None of the pictures should be copied, though every line of the listing must be printed exactly.

+ + + + +

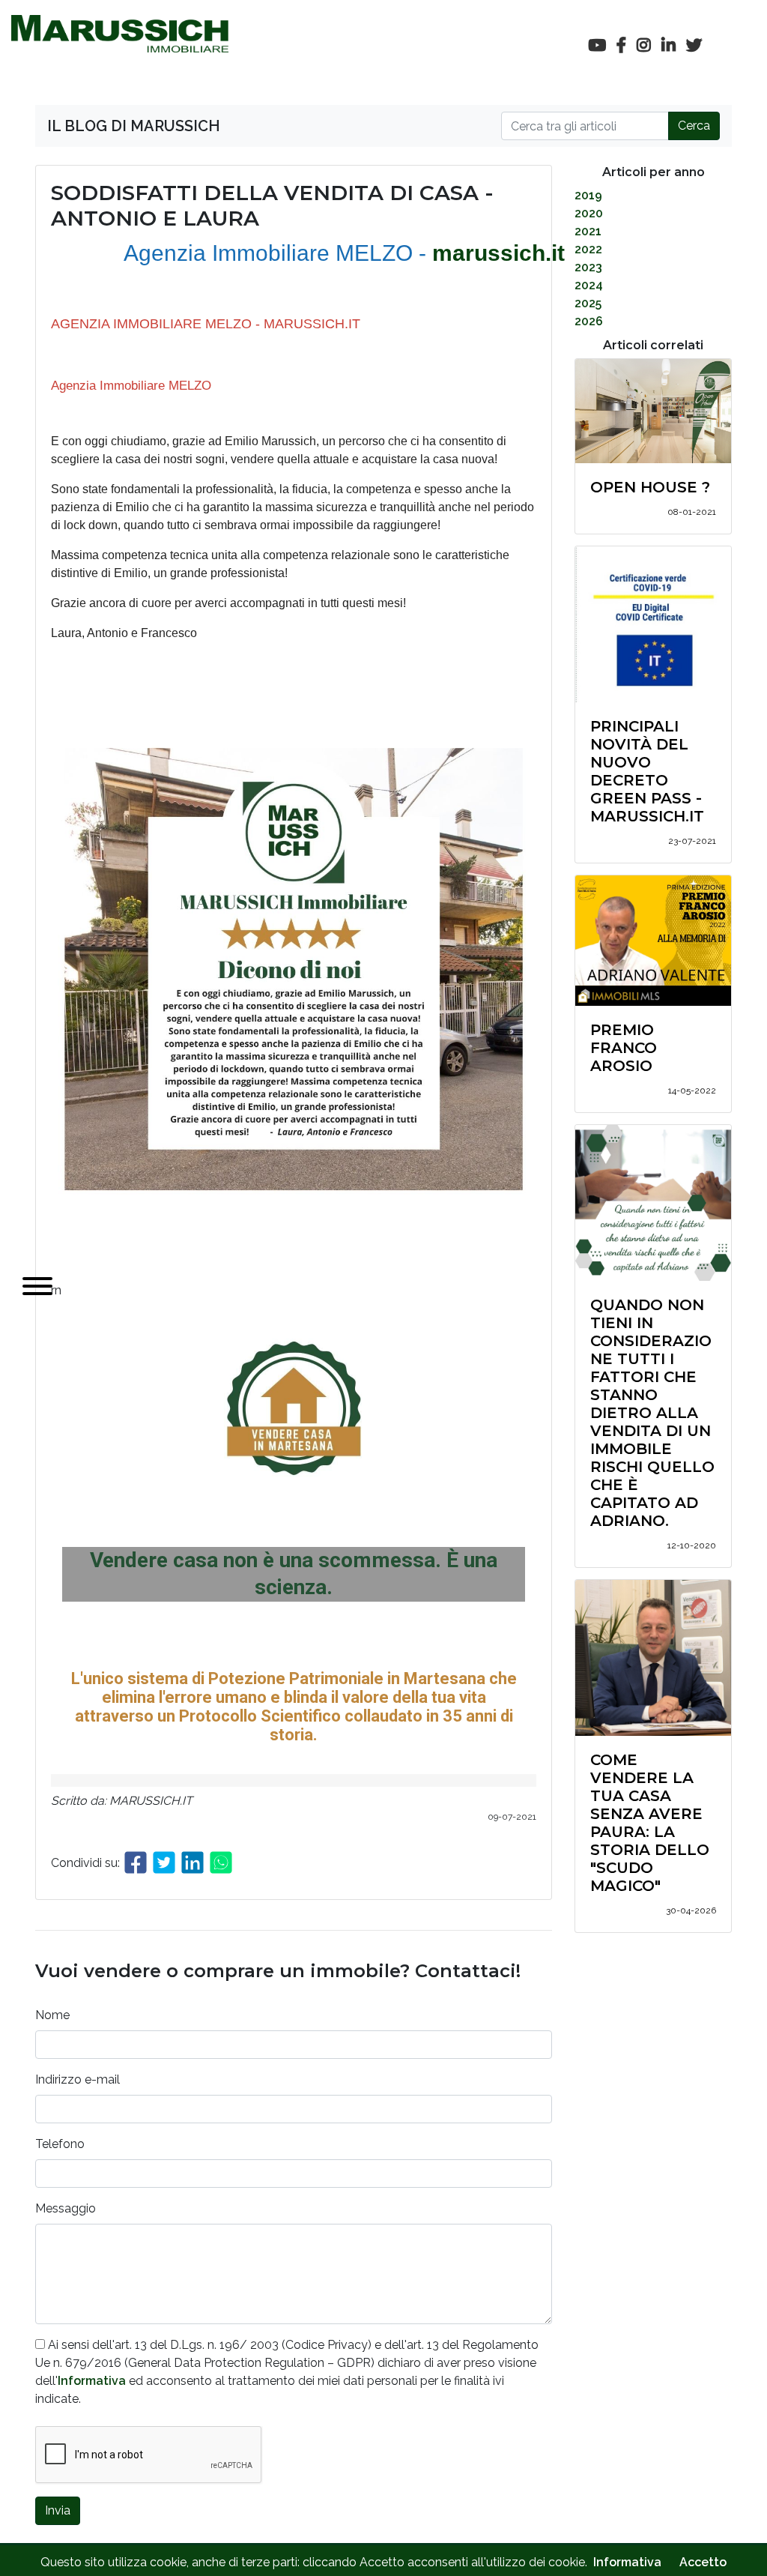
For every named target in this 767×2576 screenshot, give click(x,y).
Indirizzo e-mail (77, 2079)
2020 (589, 213)
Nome (52, 2015)
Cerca (694, 125)
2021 (588, 231)
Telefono (60, 2144)
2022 (588, 249)
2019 (588, 195)
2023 (588, 267)
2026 (589, 321)
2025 (588, 303)
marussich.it (498, 253)
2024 (589, 285)
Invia (57, 2510)
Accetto (703, 2562)
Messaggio (65, 2208)
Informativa (92, 2381)
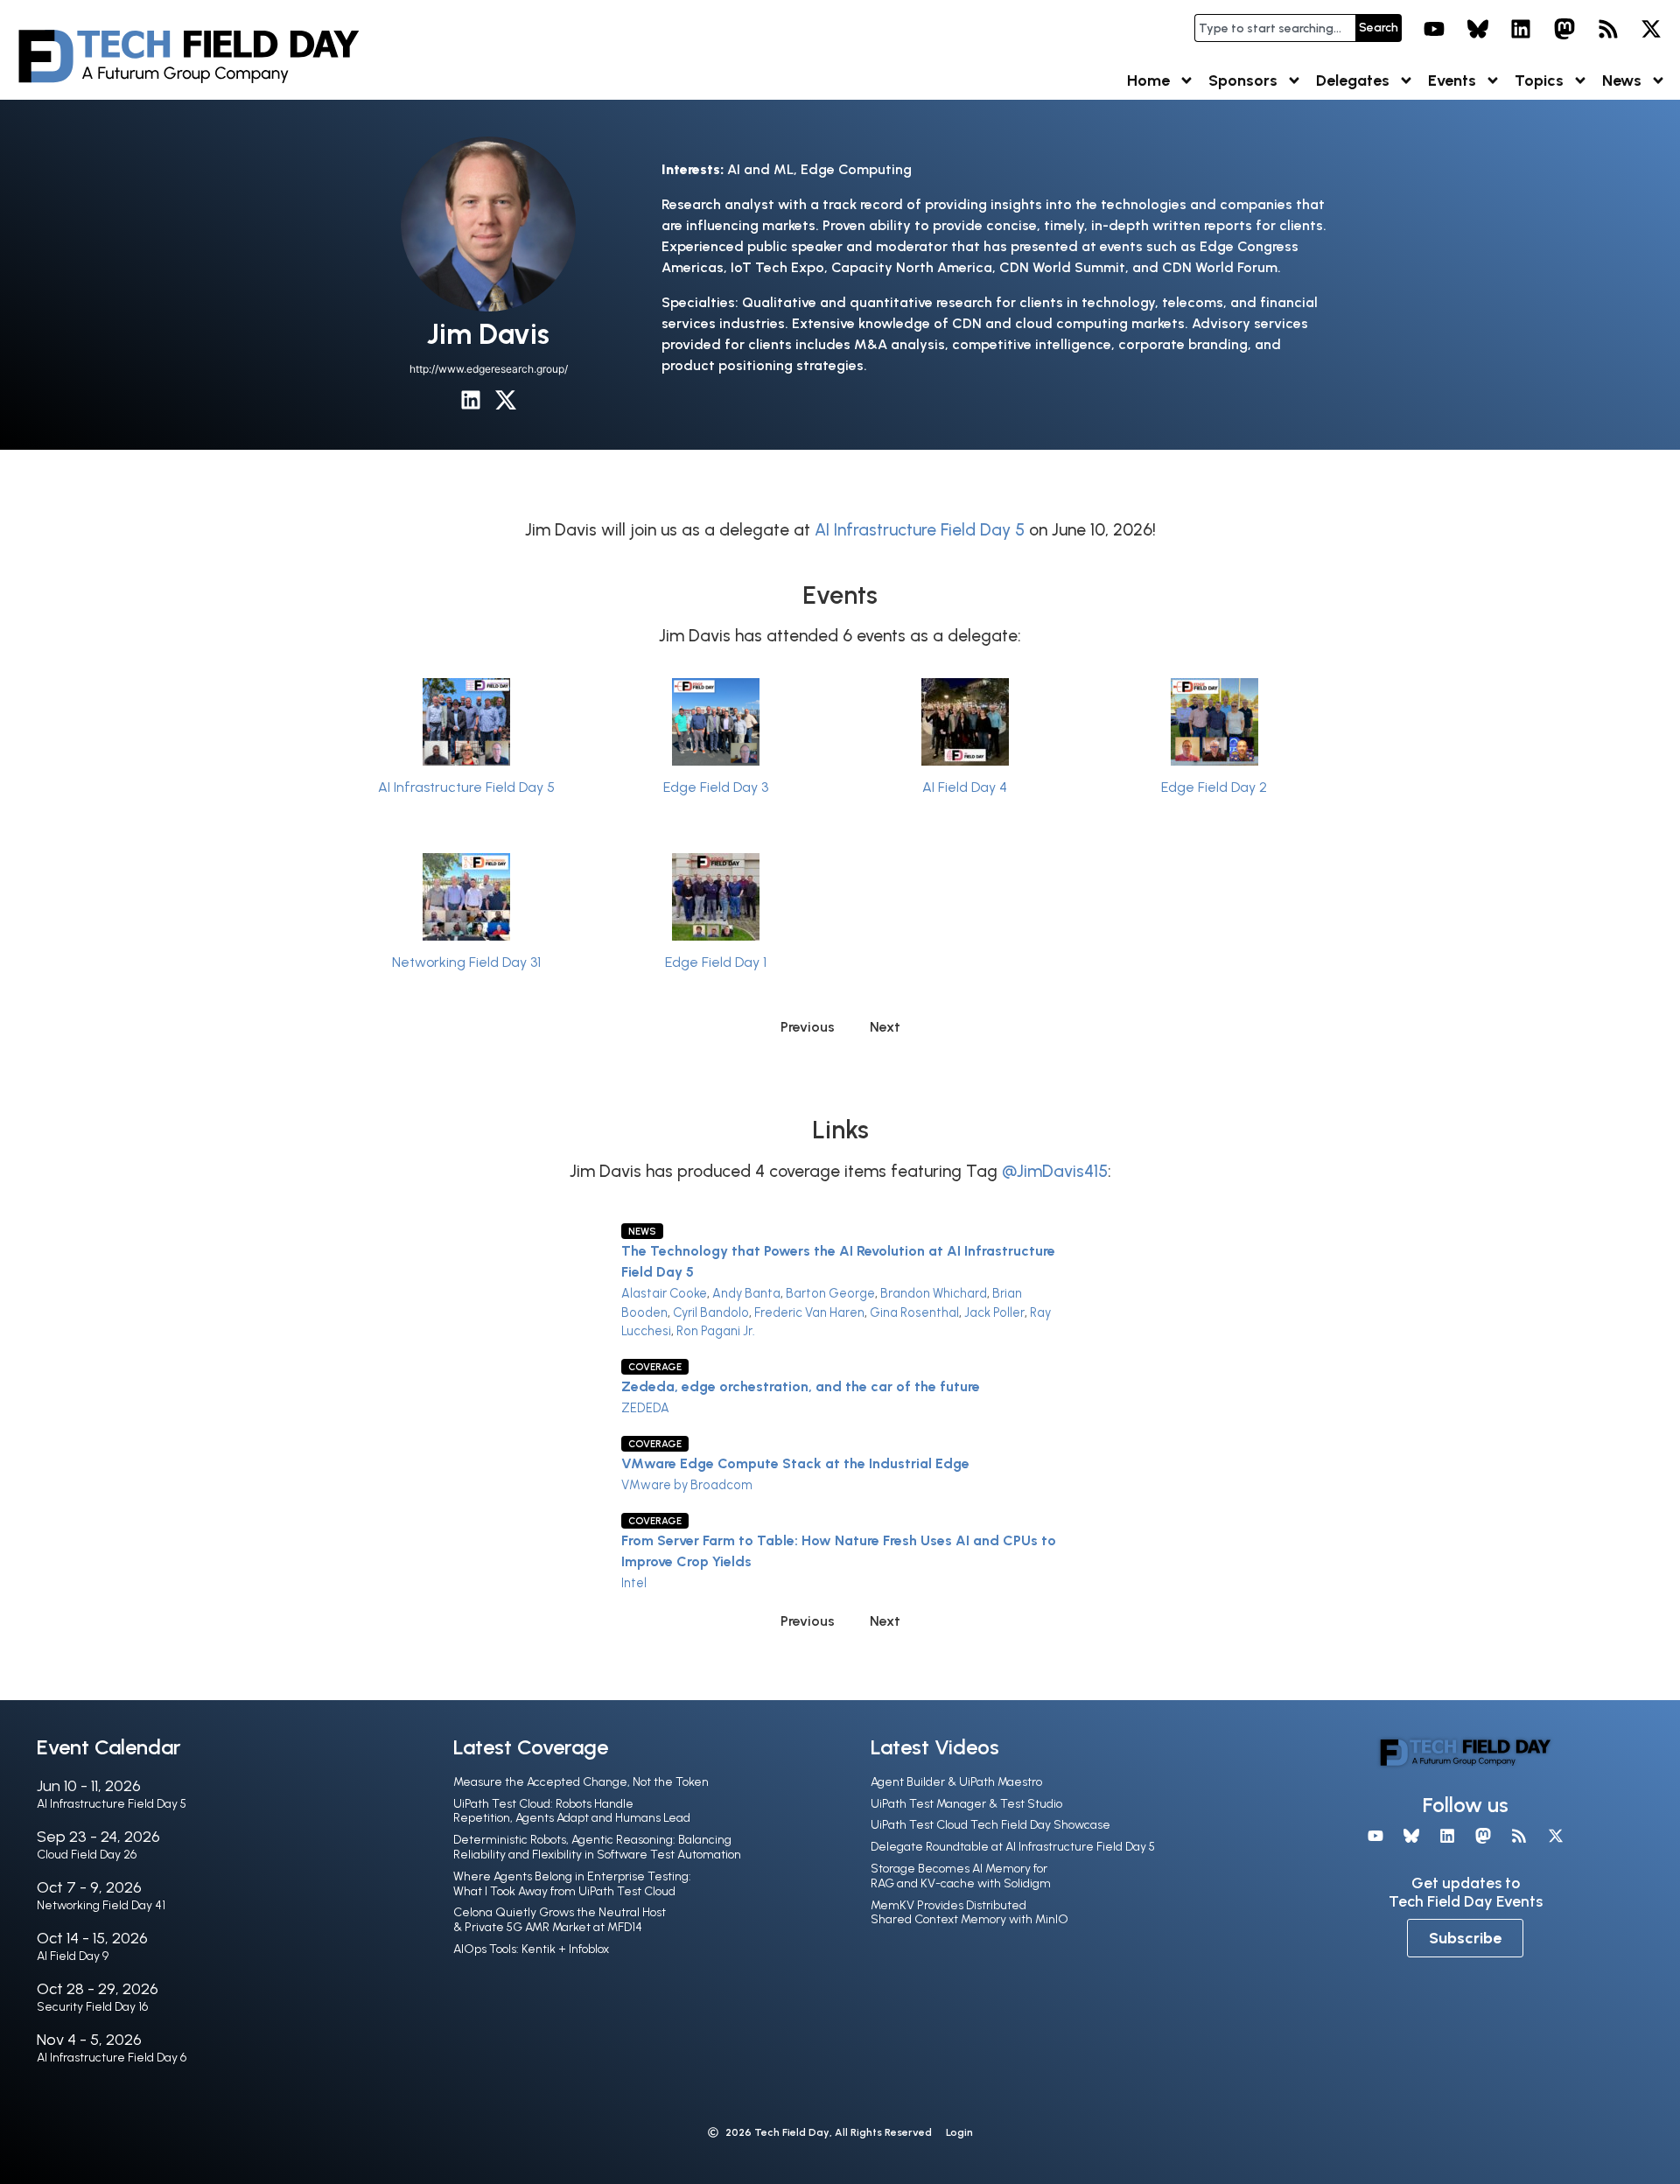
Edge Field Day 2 (1214, 787)
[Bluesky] (1478, 29)
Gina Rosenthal (914, 1312)
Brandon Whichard (933, 1293)
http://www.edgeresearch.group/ (489, 368)
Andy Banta (746, 1293)
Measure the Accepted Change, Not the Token (581, 1781)
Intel (634, 1583)
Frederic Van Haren (809, 1312)
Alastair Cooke (664, 1293)
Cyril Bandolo (711, 1312)
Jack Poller (994, 1312)
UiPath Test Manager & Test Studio (966, 1803)
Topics (1539, 80)
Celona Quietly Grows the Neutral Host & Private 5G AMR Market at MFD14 (559, 1920)
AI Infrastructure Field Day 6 (111, 2057)
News (1622, 80)
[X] (1651, 29)
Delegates (1353, 80)
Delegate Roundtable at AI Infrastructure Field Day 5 (1013, 1846)
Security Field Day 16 (92, 2006)
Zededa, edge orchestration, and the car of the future (800, 1386)
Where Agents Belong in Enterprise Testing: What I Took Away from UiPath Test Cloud (572, 1884)
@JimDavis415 (1055, 1171)
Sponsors (1243, 80)
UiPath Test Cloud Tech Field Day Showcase (990, 1824)
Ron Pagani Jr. (715, 1331)
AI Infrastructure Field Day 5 (920, 530)
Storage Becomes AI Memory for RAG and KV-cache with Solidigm (961, 1876)
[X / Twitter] (506, 400)
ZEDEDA (645, 1408)
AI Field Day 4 (964, 787)
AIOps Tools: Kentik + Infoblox (531, 1949)
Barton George (830, 1293)
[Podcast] (1608, 29)
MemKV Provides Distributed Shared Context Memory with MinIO (969, 1913)
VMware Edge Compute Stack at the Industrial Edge (795, 1463)
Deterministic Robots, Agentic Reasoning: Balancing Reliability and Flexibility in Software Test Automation (597, 1847)
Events (1452, 80)
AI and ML (760, 169)
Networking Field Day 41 (101, 1905)
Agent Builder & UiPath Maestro (956, 1781)
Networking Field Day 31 (466, 962)
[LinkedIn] (1521, 29)
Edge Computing (856, 169)
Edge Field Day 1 (715, 962)
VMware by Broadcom (686, 1485)
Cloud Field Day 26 (86, 1854)
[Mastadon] (1564, 29)
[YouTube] (1434, 29)
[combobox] (1274, 28)
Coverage (655, 1367)
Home (1148, 80)
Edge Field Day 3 (715, 787)
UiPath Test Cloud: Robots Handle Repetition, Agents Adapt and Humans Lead (571, 1811)
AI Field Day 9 (72, 1956)
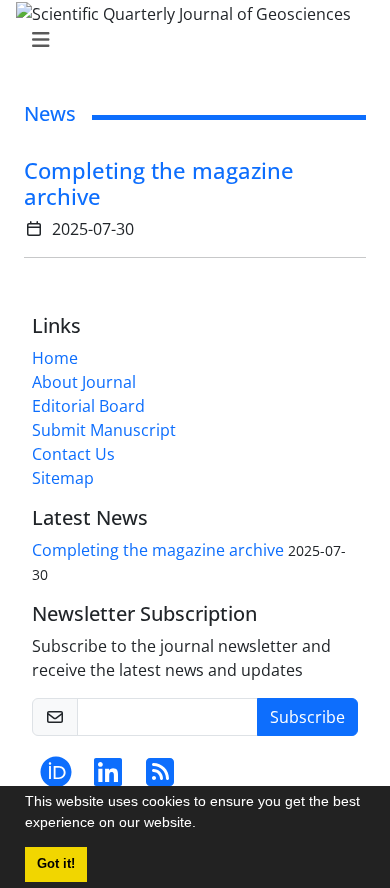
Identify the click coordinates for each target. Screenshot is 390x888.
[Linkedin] (108, 778)
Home (55, 358)
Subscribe (307, 717)
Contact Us (73, 454)
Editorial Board (88, 406)
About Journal (84, 382)
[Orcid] (56, 778)
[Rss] (160, 778)
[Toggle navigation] (189, 40)
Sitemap (63, 478)
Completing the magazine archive (159, 183)
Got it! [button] (56, 864)
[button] (203, 825)
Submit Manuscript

+ + + + +

## Task answer
For every named target in this 767×2576 screenshot, give click(x,y).
Indirizzo e-mail (77, 2079)
2020 (589, 213)
Nome (52, 2015)
Cerca (694, 125)
2021 (588, 231)
Telefono (60, 2144)
2022 (588, 249)
2019 (588, 195)
2023 (588, 267)
2026 (589, 321)
2025 (588, 303)
marussich.it (498, 253)
2024 (589, 285)
Invia (57, 2510)
Accetto (703, 2562)
Messaggio (65, 2208)
Informativa (92, 2381)
Edge Field Day 2 (1214, 787)
[Bluesky] (1478, 29)
Gina Rosenthal (914, 1312)
Brandon Whichard (933, 1293)
http://www.edgeresearch.group/ (489, 368)
Andy Banta (746, 1293)
Measure the Accepted Change, Not the Token (581, 1781)
Intel (634, 1583)
Frederic Van Haren (809, 1312)
Alastair Cooke (664, 1293)
Cyril Bandolo (711, 1312)
Jack Poller (994, 1312)
UiPath Test Manager & Test Studio (966, 1803)
Topics (1539, 80)
Celona Quietly Grows the Neutral Host & Private 5G AMR Market at MFD14 (559, 1920)
AI Infrastructure Field Day 6 (111, 2057)
News (1622, 80)
[X] (1651, 29)
Delegates (1353, 80)
Delegate Roundtable at AI Infrastructure Field Day 5 (1013, 1846)
Security Field Day 16 (92, 2006)
Zededa, edge orchestration, and the car of the future (800, 1386)
Where Agents Belong in Enterprise Testing: What I Took Away from UiPath Test Cloud (572, 1884)
@JimDavis415 (1055, 1171)
Sponsors (1243, 80)
UiPath Test Cloud Tech Field Day Showcase (990, 1824)
Ron Pagani Jr. (715, 1331)
AI Infrastructure Field Day 5 (920, 530)
Storage Becomes AI Memory for RAG and KV-cache with Solidigm (961, 1876)
[X / Twitter] (506, 400)
ZEDEDA (645, 1408)
AI Field Day 4 (964, 787)
AIOps Tools: Kentik + Infoblox (531, 1949)
Barton George (830, 1293)
[Podcast] (1608, 29)
MemKV Provides Distributed Shared Context Memory with MinIO (969, 1913)
VMware Edge Compute Stack at the Industrial Edge (795, 1463)
Deterministic Robots, Agentic Reasoning: Balancing Reliability and Flexibility in Software Test Automation (597, 1847)
Events (1452, 80)
AI and ML (760, 169)
Networking Field Day 41 (101, 1905)
Agent Builder & UiPath Maestro (956, 1781)
Networking Field Day 31 (466, 962)
[LinkedIn] (1521, 29)
Edge Computing (856, 169)
Edge Field Day 1 (715, 962)
VMware by Broadcom (686, 1485)
Cloud Field Day 26 (86, 1854)
[Mastadon] (1564, 29)
[YouTube] (1434, 29)
[combobox] (1274, 28)
Coverage (655, 1367)
Home (1148, 80)
Edge Field Day 3 (715, 787)
UiPath Test Cloud: Robots Handle Repetition, Agents Adapt and Humans Lead (571, 1811)
AI Field Day 9 (72, 1956)
Identify the click coordinates for each target. Screenshot is 390x888.
[Linkedin] (108, 778)
Home (55, 358)
Subscribe (307, 717)
Contact Us (73, 454)
Editorial Board (88, 406)
About Journal (84, 382)
[Orcid] (56, 778)
[Rss] (160, 778)
[Toggle navigation] (189, 40)
Sitemap (63, 478)
Completing the magazine archive (159, 183)
Got it! [button] (56, 864)
[button] (203, 825)
Submit Manuscript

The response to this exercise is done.